#### YOUR ASSIGNMENT
A complete, exact copy of the data is the required answer.

#### THE RECORDS
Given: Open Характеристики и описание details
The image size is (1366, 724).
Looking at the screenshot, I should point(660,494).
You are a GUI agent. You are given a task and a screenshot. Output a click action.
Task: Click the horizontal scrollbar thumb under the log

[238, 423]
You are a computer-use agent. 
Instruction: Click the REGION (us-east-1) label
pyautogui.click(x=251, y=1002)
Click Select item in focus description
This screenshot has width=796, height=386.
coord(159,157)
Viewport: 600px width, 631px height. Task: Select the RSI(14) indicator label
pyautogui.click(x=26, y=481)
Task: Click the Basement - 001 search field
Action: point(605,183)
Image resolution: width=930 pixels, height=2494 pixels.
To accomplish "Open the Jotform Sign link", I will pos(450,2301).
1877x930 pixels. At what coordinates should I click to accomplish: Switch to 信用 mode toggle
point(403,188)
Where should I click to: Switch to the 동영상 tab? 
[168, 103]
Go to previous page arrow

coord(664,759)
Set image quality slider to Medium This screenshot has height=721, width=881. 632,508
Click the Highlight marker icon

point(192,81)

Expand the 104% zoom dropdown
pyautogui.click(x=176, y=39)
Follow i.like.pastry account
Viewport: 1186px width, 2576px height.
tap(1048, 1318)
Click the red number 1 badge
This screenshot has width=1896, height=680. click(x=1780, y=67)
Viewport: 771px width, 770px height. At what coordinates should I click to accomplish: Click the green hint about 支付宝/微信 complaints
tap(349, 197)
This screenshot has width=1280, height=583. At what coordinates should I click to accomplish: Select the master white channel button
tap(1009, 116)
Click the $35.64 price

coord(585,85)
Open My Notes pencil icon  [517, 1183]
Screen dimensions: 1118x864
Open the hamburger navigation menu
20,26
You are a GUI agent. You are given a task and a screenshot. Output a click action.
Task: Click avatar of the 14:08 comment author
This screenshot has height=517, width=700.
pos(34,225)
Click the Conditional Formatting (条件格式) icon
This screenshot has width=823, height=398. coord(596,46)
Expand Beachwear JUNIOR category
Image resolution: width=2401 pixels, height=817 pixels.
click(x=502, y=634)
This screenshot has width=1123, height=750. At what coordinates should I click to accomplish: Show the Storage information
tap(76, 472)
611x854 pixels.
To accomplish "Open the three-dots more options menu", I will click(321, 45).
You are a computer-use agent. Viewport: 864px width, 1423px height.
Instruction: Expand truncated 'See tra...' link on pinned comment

#### ANSWER SECTION
Given: Open Характеристики и описание details
The image size is (1366, 724).
Looking at the screenshot, I should point(660,494).
You are a GUI agent. You are given a task and a screenshot. Output a click action.
Task: Click the horizontal scrollbar thumb under the log

[238, 423]
You are a computer-use agent. 
Instruction: Click the REGION (us-east-1) label
pyautogui.click(x=251, y=1002)
Click Select item in focus description
This screenshot has width=796, height=386.
coord(159,157)
Viewport: 600px width, 631px height. Task: Select the RSI(14) indicator label
pyautogui.click(x=26, y=481)
Task: Click the Basement - 001 search field
Action: point(605,183)
Image resolution: width=930 pixels, height=2494 pixels.
To accomplish "Open the Jotform Sign link", I will pos(450,2301).
1877x930 pixels. At what coordinates should I click to accomplish: Switch to 信用 mode toggle
point(403,188)
Where should I click to: Switch to the 동영상 tab? 
[168, 103]
Go to previous page arrow

coord(664,759)
Set image quality slider to Medium This screenshot has height=721, width=881. 632,508
Click the Highlight marker icon

point(192,81)

Expand the 104% zoom dropdown
pyautogui.click(x=176, y=39)
Follow i.like.pastry account
Viewport: 1186px width, 2576px height.
tap(1048, 1318)
Click the red number 1 badge
This screenshot has width=1896, height=680. click(x=1780, y=67)
Viewport: 771px width, 770px height. At what coordinates should I click to accomplish: Click the green hint about 支付宝/微信 complaints
tap(349, 197)
This screenshot has width=1280, height=583. At what coordinates should I click to accomplish: Select the master white channel button
tap(1009, 116)
Click the $35.64 price

coord(585,85)
Open My Notes pencil icon  [517, 1183]
Screen dimensions: 1118x864
Open the hamburger navigation menu
20,26
You are a GUI agent. You are given a task and a screenshot. Output a click action.
Task: Click avatar of the 14:08 comment author
This screenshot has height=517, width=700.
pos(34,225)
Click the Conditional Formatting (条件格式) icon
This screenshot has width=823, height=398. coord(596,46)
Expand Beachwear JUNIOR category
Image resolution: width=2401 pixels, height=817 pixels.
click(x=502, y=634)
This screenshot has width=1123, height=750. At what coordinates should I click to accomplish: Show the Storage information
tap(76, 472)
611x854 pixels.
To accomplish "Open the three-dots more options menu", I will click(321, 45).
You are a computer-use agent. Viewport: 864px width, 1423px height.
Instruction: Expand truncated 'See tra...' link on pinned comment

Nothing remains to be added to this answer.